* **TEXTAUSZUG**:
******

Hugo Boss verkauft in China und Macau in Eigenregie
Der Metzinger Modekonzern hat die Läden seines chinesischen Franchise-Partners übernommen und erlangt damit die volle Kontrolle für die 55 Läden. Unter eigener Führung will der Konzern weiter im Land der Mitte wachsen.
Hugo Boss kontrolliert ab jetzt alle Vertriebsaktivitäten in China direkt
Hugo Boss hat m 30. Juni 2014 den verbleibenden 40%-Anteil am gemeinsamen Retail-Joint-Venture von seinem langjährigen Franchisepartner Rainbow Group übernommen. Damit erhalten die Schwaben nun die volle Kontrolle über 55 Stores in China und Macau. „Wir sind zuversichtlich, dass die Zusammenführung unserer Vertriebsaktivitäten die Qualität unserer Markenpräsentation weiter erhöhen und unsere Produktivität steigern wird. Wir verbessern damit unsere operative Stärke in einem Markt, der HUGO BOSS enorme Chancen bietet.“
Das gemeinsame Retail-Unternehmen wurde im Juli 2010 gegründet, wobei Hugo Boss mit 60% von Anfang an die Mehrheit hielt und die Umsätze vollständig in den Konzernabschluss einbezog. Das Store-Netzwerk trug dazu bei, dass sich die Umsätze in China seit 2009 mehr als verdreifacht haben. Im letzten Geschäftsjahr erlösten die 55 Stores rund 94 Mio. Euro, deutlich mehr als ein Drittel des Gesamtumsatzes. Insgesamt setzte Hugo Boss 2013 im gesamten chinesischen Markt über 211 Mio. Euro um und betrieb dort per Jahresende 126 freistehende Geschäfte und Shop-in-Shops. Mit einem Anteil von 9% am Gesamtumsatz ist China mittlerweile der größte Einzelmarkt des Konzerns.

******

[Einträge des Datensatzes]
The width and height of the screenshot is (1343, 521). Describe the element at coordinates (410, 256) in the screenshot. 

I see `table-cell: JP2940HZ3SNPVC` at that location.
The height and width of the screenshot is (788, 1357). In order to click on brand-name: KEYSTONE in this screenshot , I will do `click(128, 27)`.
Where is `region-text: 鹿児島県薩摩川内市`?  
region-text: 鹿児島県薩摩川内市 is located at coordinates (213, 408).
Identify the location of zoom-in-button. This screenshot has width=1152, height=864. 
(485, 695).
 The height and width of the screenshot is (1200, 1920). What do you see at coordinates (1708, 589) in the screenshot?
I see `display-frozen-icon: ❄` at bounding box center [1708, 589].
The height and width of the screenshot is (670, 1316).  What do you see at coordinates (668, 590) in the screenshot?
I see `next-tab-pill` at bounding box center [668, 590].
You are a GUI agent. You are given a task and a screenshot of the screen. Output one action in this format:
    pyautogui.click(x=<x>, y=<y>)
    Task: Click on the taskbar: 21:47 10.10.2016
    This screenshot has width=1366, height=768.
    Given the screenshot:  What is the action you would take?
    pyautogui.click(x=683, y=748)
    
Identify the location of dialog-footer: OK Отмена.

******

* **GELESENES ANWENDEN**:
A: Übernehmen Sie aus dem Artikel über Hugo Boss in China eine Passage wortgetreu. Setzen Sie bei den Worten "Hugo Boss verkauft" ein und enden Sie nach "der Mitte wachsen.".
B: Beantworten Sie anhand des Artikels über Hugo Boss in China die folgenden Fragen:
(i) Wie heißt der langjährige Franchisepartner, von dem Hugo Boss den verbleibenden Anteil übernommen hat?
(ii) In welchem Monat und Jahr wurde das gemeinsame Retail-Unternehmen gegründet?
(iii) Wie viele freistehende Geschäfte und Shop-in-Shops betrieb Hugo Boss per Jahresende 2013 im chinesischen Markt?

* **ERWARTETE ERGEBNISSE**:
A:
Hugo Boss verkauft in China und Macau in Eigenregie
Der Metzinger Modekonzern hat die Läden seines chinesischen Franchise-Partners übernommen und erlangt damit die volle Kontrolle für die 55 Läden. Unter eigener Führung will der Konzern weiter im Land der Mitte wachsen.

B:
(i) Rainbow Group
(ii) Juli 2010
(iii) 126